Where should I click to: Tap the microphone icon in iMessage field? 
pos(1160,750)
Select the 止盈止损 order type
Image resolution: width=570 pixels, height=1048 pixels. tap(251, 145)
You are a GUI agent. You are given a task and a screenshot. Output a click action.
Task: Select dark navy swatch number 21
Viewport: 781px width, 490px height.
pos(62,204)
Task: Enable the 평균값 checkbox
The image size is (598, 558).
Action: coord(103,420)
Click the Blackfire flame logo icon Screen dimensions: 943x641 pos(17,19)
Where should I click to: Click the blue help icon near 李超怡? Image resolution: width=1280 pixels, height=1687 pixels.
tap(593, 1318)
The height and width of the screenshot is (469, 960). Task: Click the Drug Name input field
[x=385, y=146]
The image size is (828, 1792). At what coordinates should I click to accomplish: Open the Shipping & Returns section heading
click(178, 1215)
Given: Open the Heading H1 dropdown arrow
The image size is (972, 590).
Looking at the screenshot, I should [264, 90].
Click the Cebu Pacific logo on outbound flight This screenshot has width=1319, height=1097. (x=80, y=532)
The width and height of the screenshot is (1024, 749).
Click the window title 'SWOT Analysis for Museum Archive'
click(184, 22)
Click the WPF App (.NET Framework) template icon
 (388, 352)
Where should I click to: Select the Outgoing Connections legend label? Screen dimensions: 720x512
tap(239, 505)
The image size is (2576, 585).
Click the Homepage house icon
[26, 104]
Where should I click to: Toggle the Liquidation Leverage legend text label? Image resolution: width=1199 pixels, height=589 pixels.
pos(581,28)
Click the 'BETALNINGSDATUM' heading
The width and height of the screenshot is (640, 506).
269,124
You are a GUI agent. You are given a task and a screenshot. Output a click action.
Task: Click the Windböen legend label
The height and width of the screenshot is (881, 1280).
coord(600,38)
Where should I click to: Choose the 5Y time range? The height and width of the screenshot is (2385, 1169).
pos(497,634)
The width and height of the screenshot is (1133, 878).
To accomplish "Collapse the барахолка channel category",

--- YOUR INSTRUCTIONS ---
Only the lines from the one containing "The image size is (2576, 585)." through the last line of the material should be returned, each one exactly as written.

--- TASK RESULT ---
The image size is (2576, 585).
Click the Homepage house icon
[26, 104]
Where should I click to: Toggle the Liquidation Leverage legend text label? Image resolution: width=1199 pixels, height=589 pixels.
pos(581,28)
Click the 'BETALNINGSDATUM' heading
The width and height of the screenshot is (640, 506).
269,124
You are a GUI agent. You are given a task and a screenshot. Output a click action.
Task: Click the Windböen legend label
The height and width of the screenshot is (881, 1280).
coord(600,38)
Where should I click to: Choose the 5Y time range? The height and width of the screenshot is (2385, 1169).
pos(497,634)
The width and height of the screenshot is (1133, 878).
To accomplish "Collapse the барахолка channel category",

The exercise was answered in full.